Exercise →
Convert every item below into a Markdown table with two columns, No. and Item line, giving each non-blank line its own numbered row and leaving out blank lines.

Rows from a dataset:
+ + + + + + +

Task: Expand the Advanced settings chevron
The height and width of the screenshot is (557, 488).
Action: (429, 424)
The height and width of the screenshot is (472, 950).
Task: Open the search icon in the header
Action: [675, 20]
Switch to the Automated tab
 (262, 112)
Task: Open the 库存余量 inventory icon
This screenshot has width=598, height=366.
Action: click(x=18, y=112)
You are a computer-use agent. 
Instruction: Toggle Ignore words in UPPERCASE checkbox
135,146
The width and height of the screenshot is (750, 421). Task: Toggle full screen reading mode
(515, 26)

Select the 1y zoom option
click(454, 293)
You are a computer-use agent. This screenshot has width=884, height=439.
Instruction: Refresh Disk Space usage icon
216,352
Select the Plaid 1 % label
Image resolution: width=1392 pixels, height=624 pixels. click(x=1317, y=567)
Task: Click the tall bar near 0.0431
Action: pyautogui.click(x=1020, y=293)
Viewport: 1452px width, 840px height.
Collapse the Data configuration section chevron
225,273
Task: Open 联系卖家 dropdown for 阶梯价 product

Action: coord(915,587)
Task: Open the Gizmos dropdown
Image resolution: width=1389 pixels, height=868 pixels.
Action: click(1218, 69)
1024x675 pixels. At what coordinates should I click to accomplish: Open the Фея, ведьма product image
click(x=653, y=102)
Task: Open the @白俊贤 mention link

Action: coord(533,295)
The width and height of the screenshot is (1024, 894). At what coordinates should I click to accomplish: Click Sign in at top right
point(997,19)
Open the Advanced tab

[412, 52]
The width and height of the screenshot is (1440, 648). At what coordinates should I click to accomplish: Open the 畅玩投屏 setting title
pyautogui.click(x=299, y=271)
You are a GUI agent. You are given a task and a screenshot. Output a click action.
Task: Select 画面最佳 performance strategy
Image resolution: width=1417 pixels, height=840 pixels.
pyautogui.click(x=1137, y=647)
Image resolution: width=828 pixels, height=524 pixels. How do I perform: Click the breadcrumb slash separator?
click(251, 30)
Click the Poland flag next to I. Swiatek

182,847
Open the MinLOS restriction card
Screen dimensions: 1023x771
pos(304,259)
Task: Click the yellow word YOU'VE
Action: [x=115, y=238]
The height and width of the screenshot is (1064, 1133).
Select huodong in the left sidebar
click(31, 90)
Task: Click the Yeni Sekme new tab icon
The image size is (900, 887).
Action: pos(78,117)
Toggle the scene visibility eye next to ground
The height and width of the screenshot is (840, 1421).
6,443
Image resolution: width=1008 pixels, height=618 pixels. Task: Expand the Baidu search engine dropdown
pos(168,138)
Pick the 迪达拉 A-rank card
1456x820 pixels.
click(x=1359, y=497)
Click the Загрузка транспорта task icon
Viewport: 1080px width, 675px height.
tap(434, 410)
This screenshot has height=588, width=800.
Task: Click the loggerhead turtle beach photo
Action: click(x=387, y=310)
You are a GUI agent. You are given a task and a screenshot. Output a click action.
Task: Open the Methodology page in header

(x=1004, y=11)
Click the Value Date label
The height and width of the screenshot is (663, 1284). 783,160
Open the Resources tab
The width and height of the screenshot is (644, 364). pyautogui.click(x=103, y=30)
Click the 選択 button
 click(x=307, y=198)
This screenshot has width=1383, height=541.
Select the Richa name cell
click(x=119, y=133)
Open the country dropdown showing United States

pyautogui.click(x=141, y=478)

+ + + + + + +

Solution for this problem →
| No. | Item line |
|---|---|
| 1 | Task: Expand the Advanced settings chevron |
| 2 | The height and width of the screenshot is (557, 488). |
| 3 | Action: (429, 424) |
| 4 | The height and width of the screenshot is (472, 950). |
| 5 | Task: Open the search icon in the header |
| 6 | Action: [675, 20] |
| 7 | Switch to the Automated tab |
| 8 |  (262, 112) |
| 9 | Task: Open the 库存余量 inventory icon |
| 10 | This screenshot has width=598, height=366. |
| 11 | Action: click(x=18, y=112) |
| 12 | You are a computer-use agent.  |
| 13 | Instruction: Toggle Ignore words in UPPERCASE checkbox |
| 14 | 135,146 |
| 15 | The width and height of the screenshot is (750, 421). Task: Toggle full screen reading mode |
| 16 | (515, 26) |
| 17 | Select the 1y zoom option |
| 18 | click(454, 293) |
| 19 | You are a computer-use agent. This screenshot has width=884, height=439. |
| 20 | Instruction: Refresh Disk Space usage icon |
| 21 | 216,352 |
| 22 | Select the Plaid 1 % label |
| 23 | Image resolution: width=1392 pixels, height=624 pixels. click(x=1317, y=567) |
| 24 | Task: Click the tall bar near 0.0431 |
| 25 | Action: pyautogui.click(x=1020, y=293) |
| 26 | Viewport: 1452px width, 840px height. |
| 27 | Collapse the Data configuration section chevron |
| 28 | 225,273 |
| 29 | Task: Open 联系卖家 dropdown for 阶梯价 product |
| 30 | Action: coord(915,587) |
| 31 | Task: Open the Gizmos dropdown |
| 32 | Image resolution: width=1389 pixels, height=868 pixels. |
| 33 | Action: click(1218, 69) |
| 34 | 1024x675 pixels. At what coordinates should I click to accomplish: Open the Фея, ведьма product image |
| 35 | click(x=653, y=102) |
| 36 | Task: Open the @白俊贤 mention link |
| 37 | Action: coord(533,295) |
| 38 | The width and height of the screenshot is (1024, 894). At what coordinates should I click to accomplish: Click Sign in at top right |
| 39 | point(997,19) |
| 40 | Open the Advanced tab |
| 41 | [412, 52] |
| 42 | The width and height of the screenshot is (1440, 648). At what coordinates should I click to accomplish: Open the 畅玩投屏 setting title |
| 43 | pyautogui.click(x=299, y=271) |
| 44 | You are a GUI agent. You are given a task and a screenshot. Output a click action. |
| 45 | Task: Select 画面最佳 performance strategy |
| 46 | Image resolution: width=1417 pixels, height=840 pixels. |
| 47 | pyautogui.click(x=1137, y=647) |
| 48 | Image resolution: width=828 pixels, height=524 pixels. How do I perform: Click the breadcrumb slash separator? |
| 49 | click(251, 30) |
| 50 | Click the Poland flag next to I. Swiatek |
| 51 | 182,847 |
| 52 | Open the MinLOS restriction card |
| 53 | Screen dimensions: 1023x771 |
| 54 | pos(304,259) |
| 55 | Task: Click the yellow word YOU'VE |
| 56 | Action: [x=115, y=238] |
| 57 | The height and width of the screenshot is (1064, 1133). |
| 58 | Select huodong in the left sidebar |
| 59 | click(31, 90) |
| 60 | Task: Click the Yeni Sekme new tab icon |
| 61 | The image size is (900, 887). |
| 62 | Action: pos(78,117) |
| 63 | Toggle the scene visibility eye next to ground |
| 64 | The height and width of the screenshot is (840, 1421). |
| 65 | 6,443 |
| 66 | Image resolution: width=1008 pixels, height=618 pixels. Task: Expand the Baidu search engine dropdown |
| 67 | pos(168,138) |
| 68 | Pick the 迪达拉 A-rank card |
| 69 | 1456x820 pixels. |
| 70 | click(x=1359, y=497) |
| 71 | Click the Загрузка транспорта task icon |
| 72 | Viewport: 1080px width, 675px height. |
| 73 | tap(434, 410) |
| 74 | This screenshot has height=588, width=800. |
| 75 | Task: Click the loggerhead turtle beach photo |
| 76 | Action: click(x=387, y=310) |
| 77 | You are a GUI agent. You are given a task and a screenshot. Output a click action. |
| 78 | Task: Open the Methodology page in header |
| 79 | (x=1004, y=11) |
| 80 | Click the Value Date label |
| 81 | The height and width of the screenshot is (663, 1284). 783,160 |
| 82 | Open the Resources tab |
| 83 | The width and height of the screenshot is (644, 364). pyautogui.click(x=103, y=30) |
| 84 | Click the 選択 button |
| 85 |  click(x=307, y=198) |
| 86 | This screenshot has width=1383, height=541. |
| 87 | Select the Richa name cell |
| 88 | click(x=119, y=133) |
| 89 | Open the country dropdown showing United States |
| 90 | pyautogui.click(x=141, y=478) |